Collected data entries:
----------------

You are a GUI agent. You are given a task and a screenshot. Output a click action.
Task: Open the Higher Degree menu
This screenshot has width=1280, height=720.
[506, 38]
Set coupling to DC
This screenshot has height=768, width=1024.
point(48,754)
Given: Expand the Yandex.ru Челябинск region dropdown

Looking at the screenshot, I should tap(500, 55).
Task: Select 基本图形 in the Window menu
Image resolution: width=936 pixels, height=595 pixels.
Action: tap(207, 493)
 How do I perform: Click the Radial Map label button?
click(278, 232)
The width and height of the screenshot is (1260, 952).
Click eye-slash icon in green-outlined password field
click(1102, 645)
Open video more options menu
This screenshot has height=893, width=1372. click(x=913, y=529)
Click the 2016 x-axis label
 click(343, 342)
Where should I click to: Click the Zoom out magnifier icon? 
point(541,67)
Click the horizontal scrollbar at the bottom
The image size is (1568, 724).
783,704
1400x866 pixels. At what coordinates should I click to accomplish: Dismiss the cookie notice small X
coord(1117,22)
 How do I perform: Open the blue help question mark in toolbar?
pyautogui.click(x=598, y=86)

----------------

→ **PROBLEM DESCRIPTION**: Transcribe all of the material above, line for line, without altering anything.

→ **COMPLETED TASK**:
You are a GUI agent. You are given a task and a screenshot. Output a click action.
Task: Open the Higher Degree menu
This screenshot has width=1280, height=720.
[506, 38]
Set coupling to DC
This screenshot has height=768, width=1024.
point(48,754)
Given: Expand the Yandex.ru Челябинск region dropdown

Looking at the screenshot, I should tap(500, 55).
Task: Select 基本图形 in the Window menu
Image resolution: width=936 pixels, height=595 pixels.
Action: tap(207, 493)
 How do I perform: Click the Radial Map label button?
click(278, 232)
The width and height of the screenshot is (1260, 952).
Click eye-slash icon in green-outlined password field
click(1102, 645)
Open video more options menu
This screenshot has height=893, width=1372. click(x=913, y=529)
Click the 2016 x-axis label
 click(343, 342)
Where should I click to: Click the Zoom out magnifier icon? 
point(541,67)
Click the horizontal scrollbar at the bottom
The image size is (1568, 724).
783,704
1400x866 pixels. At what coordinates should I click to accomplish: Dismiss the cookie notice small X
coord(1117,22)
 How do I perform: Open the blue help question mark in toolbar?
pyautogui.click(x=598, y=86)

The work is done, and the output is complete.